» PROBLÈMES ET TÂCHES
A. Dans l'extrait sur l'entrepôt « Fayni lody » détruit à Kyiv, combien de villes, en plus de la capitale, l'entreprise approvisionnait-elle en glaces ?
B. Rédigez la suite de l'extrait sur l'entrepôt « Fayni lody » détruit à Kyiv, à partir de la fin de sa dernière phrase.

» EXTRAIT
La glace peut sembler être un sujet sans importance face aux informations sur les missiles et le front. Mais ce sont précisément ces histoires « sans importance » qui montrent comment la guerre affecte la vie quotidienne — et quel est le coût de la reconstruction après chaque coup.
Les Russes ont détruit la nuit l'entrepôt de distribution « Fayni lody » à Kyiv. L'entreprise approvisionnait la capitale et 12 autres villes en glaces. Il n'y a pas eu de victimes, mais des tonnes de produits, d'équipements et de transports ont été perdus. L'entreprise a déjà averti que l'assortiment et les stocks pourraient en pâtir dans les prochains jours.
Pourquoi ce n'est pas seulement une question de dessert
La glace est un produit saisonnier et périssable avec des chaînes logistiques courtes. Contrairement aux conserves ou aux produits chimiques ménagers, il n'y a pas de réserves pour des mois à l'avance : la production, le stockage et la livraison doivent fonctionner de manière synchronisée chaque jour. Un coup porté à un seul entrepôt frappe immédiatement l'ensemble du réseau d'approvisionnement dans 13 villes.
C'est un exemple édifiant de la façon dont les frappes russes contre les infrastructures logistiques créent un effet domino même dans les secteurs qui semblent éloignés des « objectifs stratégiques ».
La glace chez Rozetka et la Nouvelle Poste
« Fayni lody » n'est ni la première ni la dernière. La nuit du 20 août, en plus de l'entrepôt du fabricant de glaces, l'entrepôt du réseau « Fora » et l'entrepôt d'Yves Rocher ont également été endommagés. Auparavant, le 5 août, les missiles avaient détruit deux centres logistiques d'Epicentr, une usine de céramique, un centre de tri de la Nouvelle Poste à Kyiv et le plus grand entrepôt de Rozetka à Brovary.

(Données enregistrées)

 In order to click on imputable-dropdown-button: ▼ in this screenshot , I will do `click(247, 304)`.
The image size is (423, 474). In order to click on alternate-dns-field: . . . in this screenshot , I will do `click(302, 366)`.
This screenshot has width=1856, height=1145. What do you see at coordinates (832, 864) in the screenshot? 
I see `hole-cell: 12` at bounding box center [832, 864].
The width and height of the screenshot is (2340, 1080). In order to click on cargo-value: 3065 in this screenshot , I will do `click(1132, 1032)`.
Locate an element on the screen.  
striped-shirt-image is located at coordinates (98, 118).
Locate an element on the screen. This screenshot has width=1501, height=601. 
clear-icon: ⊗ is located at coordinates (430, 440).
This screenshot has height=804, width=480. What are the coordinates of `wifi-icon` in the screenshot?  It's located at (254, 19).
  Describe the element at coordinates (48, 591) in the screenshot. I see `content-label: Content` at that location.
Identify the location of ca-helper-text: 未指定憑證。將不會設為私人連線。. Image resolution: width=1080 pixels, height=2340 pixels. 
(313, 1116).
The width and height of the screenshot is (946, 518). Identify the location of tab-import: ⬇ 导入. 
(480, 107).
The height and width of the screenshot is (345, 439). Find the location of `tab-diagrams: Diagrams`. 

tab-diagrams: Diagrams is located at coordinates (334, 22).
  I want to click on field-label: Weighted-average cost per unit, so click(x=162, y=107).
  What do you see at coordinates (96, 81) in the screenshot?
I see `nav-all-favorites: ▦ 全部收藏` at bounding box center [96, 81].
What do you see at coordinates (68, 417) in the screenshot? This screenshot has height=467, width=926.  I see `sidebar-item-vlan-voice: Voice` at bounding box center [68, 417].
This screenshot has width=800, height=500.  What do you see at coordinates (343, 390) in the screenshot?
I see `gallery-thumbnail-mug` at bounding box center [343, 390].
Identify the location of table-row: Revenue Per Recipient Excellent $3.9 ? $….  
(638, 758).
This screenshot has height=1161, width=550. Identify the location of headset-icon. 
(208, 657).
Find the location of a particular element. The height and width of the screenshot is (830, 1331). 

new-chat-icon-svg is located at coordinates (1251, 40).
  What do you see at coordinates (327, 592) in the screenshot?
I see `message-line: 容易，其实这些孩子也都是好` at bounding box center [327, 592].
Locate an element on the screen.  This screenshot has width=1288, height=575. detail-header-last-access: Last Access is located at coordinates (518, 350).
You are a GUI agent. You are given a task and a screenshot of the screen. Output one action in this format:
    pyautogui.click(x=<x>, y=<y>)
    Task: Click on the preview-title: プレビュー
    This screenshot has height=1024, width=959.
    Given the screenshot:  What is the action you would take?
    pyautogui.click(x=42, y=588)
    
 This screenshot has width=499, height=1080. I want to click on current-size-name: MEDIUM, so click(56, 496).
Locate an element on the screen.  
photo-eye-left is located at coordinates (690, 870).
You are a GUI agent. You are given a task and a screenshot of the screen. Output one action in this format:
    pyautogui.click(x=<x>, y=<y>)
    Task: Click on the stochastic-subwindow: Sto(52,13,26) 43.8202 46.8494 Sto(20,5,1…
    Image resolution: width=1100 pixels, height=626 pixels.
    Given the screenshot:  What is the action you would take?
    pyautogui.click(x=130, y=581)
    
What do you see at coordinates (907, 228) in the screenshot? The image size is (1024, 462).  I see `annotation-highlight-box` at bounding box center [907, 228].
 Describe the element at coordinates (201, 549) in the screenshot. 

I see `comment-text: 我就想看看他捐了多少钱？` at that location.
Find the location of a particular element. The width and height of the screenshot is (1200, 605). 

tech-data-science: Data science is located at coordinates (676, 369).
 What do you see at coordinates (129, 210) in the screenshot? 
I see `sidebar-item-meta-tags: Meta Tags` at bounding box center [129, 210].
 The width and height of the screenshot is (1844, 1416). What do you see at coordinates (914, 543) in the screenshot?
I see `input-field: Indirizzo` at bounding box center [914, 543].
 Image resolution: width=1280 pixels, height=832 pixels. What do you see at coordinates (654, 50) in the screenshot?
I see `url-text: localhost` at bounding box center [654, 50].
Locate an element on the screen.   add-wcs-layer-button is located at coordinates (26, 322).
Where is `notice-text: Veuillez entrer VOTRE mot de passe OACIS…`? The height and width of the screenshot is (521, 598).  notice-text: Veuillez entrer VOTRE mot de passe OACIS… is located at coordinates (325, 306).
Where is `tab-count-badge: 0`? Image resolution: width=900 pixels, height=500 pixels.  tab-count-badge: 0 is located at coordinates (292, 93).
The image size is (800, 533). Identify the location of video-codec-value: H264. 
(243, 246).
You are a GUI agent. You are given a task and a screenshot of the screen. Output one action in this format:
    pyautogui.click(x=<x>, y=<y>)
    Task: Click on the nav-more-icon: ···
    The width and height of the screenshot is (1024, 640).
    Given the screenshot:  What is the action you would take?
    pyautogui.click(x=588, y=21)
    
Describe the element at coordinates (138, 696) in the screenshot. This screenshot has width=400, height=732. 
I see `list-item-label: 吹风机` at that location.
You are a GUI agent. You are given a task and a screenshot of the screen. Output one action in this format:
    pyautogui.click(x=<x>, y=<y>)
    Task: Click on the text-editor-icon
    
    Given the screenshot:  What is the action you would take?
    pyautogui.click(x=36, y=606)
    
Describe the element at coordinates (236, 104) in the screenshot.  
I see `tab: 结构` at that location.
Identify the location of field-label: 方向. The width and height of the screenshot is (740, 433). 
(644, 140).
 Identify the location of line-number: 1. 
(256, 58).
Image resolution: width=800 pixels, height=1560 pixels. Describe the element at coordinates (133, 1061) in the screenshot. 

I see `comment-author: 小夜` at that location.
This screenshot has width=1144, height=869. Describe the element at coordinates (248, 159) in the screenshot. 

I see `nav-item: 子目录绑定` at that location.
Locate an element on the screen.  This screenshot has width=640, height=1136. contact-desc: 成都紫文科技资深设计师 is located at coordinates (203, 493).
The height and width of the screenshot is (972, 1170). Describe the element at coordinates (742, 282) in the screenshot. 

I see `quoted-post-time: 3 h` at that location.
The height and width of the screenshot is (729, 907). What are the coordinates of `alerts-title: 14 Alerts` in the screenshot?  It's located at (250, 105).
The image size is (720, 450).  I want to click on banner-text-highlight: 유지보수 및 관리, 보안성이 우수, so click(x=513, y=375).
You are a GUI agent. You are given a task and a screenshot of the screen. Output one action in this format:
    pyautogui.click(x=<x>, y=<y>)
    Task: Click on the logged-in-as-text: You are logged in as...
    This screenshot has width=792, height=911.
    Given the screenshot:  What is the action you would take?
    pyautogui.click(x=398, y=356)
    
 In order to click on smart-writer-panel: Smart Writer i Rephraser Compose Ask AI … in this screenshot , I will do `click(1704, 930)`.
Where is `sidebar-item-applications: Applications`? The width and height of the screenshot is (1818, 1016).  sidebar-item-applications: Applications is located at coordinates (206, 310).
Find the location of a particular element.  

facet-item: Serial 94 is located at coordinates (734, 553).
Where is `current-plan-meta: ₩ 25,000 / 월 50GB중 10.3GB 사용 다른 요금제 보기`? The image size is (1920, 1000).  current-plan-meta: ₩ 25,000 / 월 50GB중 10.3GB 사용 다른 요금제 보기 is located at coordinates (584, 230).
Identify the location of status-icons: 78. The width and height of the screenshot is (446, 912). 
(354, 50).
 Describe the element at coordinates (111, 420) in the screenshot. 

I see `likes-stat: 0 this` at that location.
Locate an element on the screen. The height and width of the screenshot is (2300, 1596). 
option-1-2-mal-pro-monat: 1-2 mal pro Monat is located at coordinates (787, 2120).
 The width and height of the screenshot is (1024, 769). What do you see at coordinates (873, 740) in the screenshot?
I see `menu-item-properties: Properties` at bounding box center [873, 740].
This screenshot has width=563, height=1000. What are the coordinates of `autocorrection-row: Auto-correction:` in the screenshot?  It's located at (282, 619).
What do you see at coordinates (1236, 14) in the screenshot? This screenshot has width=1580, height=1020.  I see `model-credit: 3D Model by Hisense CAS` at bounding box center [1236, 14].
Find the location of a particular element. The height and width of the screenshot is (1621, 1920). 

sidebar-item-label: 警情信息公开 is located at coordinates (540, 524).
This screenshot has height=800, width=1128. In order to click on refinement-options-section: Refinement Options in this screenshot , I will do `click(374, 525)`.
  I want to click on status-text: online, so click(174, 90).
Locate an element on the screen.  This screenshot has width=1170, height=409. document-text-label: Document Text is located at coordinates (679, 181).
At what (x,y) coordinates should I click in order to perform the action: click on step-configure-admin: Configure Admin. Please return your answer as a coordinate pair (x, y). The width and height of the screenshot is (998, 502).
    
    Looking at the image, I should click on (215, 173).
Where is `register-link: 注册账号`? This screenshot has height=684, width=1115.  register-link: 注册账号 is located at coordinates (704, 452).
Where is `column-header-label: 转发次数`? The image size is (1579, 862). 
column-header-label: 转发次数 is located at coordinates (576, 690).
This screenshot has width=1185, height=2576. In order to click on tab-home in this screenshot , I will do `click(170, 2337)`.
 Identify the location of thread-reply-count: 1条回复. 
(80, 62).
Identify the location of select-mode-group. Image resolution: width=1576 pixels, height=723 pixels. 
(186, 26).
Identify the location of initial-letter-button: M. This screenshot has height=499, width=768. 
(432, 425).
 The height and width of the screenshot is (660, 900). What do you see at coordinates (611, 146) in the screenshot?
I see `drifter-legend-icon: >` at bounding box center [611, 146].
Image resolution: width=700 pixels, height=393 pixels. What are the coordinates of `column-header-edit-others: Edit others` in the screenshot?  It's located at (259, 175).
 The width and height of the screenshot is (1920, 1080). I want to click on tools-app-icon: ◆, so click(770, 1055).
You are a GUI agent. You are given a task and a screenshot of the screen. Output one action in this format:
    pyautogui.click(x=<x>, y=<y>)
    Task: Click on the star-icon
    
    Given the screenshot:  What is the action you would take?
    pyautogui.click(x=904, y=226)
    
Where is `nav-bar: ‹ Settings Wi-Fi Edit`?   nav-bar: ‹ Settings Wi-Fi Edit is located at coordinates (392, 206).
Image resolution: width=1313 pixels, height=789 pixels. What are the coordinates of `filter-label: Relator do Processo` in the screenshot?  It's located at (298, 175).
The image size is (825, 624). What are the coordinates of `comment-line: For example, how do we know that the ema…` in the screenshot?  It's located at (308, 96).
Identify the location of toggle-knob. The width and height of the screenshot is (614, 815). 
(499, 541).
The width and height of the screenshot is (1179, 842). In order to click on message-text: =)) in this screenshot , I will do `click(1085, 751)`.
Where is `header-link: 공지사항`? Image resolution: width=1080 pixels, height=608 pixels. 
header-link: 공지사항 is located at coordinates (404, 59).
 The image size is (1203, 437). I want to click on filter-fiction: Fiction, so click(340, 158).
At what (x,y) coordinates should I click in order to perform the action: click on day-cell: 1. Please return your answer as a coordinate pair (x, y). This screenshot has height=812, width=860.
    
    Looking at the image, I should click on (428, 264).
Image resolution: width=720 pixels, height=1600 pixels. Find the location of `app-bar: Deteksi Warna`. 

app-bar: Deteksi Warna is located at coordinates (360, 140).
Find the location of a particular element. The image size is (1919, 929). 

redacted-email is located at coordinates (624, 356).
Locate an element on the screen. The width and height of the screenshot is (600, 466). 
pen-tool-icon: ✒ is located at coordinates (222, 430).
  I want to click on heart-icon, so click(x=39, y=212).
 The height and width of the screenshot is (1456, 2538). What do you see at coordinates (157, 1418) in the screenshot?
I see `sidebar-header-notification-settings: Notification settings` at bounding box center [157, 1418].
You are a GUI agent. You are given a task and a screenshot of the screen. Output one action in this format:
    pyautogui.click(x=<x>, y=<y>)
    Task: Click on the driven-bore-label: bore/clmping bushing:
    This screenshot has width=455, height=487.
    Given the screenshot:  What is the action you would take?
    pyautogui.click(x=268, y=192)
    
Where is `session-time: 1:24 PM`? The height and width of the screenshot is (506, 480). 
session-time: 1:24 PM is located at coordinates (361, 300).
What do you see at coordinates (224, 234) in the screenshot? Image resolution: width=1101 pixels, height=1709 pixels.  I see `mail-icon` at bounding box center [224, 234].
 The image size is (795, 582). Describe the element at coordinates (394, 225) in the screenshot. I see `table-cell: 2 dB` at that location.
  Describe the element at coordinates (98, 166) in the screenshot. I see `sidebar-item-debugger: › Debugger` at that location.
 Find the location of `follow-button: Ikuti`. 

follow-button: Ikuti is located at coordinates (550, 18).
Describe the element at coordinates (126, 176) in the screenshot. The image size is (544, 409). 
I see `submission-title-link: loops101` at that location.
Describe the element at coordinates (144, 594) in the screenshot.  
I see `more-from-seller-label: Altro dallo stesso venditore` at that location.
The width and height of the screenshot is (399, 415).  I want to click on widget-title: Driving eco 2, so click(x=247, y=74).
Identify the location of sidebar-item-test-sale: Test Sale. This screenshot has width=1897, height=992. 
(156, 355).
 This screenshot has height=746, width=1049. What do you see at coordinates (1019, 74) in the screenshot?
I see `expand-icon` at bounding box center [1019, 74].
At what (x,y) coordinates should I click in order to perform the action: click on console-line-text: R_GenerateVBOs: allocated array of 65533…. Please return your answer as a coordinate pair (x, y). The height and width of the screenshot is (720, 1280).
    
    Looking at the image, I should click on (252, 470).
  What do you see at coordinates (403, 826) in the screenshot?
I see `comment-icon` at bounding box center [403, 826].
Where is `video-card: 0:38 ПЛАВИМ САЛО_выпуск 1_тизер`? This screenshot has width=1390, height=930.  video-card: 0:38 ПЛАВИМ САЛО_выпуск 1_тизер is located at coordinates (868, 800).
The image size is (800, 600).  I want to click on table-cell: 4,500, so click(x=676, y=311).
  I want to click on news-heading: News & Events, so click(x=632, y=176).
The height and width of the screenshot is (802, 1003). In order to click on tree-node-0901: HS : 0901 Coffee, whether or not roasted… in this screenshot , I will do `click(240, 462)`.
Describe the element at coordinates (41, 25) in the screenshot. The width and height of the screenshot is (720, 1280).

» RÉSULTATS PAR TÂCHE
A. L'entreprise approvisionnait 12 autres villes.

B.
Selon les calculs de LIGA.net, en seulement six mois, plus de 300 000 m² de surfaces d'entrepôt ont été détruites en Ukraine. Les plus touchées sont la Nouvelle Poste, ATB et Roshen — des entreprises qui partagent une caractéristique : une logistique à grande échelle dans tout le pays.
Les fabricants et fournisseurs pourraient augmenter les prix de certains produits de 15 à 20 % pour compenser les pertes et les frais de nouvelle logistique, prévoit Oleksandr Bondarenko, fondateur du Bureau des programmes d'investissement.
Ce que cela signifie pour le consommateur ordinaire
Chaque entrepôt détruit n'est pas un chiffre abstrait dans un rapport, mais une chaîne concrète de conséquences : augmentation des prix, disparition des marques préférées des rayons, augmentation du coût de la livraison. La glace « Fayni lody » en ce sens est un test décisif de ce qui se passe avec l'ensemble de la logistique de consommation du pays.
Les entreprises s'adaptent, cherchent des itinéraires et des entrepôts alternatifs, mais chaque attaque de ce type entraîne de nouveaux frais qui finissent par être répercutés sur le prix des produits. La question n'est pas de savoir si le panier de l'Ukrainien renchérira cet automne — mais plutôt à quelle vitesse le secteur réussira à reconstruire sa logistique pour minimiser cette hausse.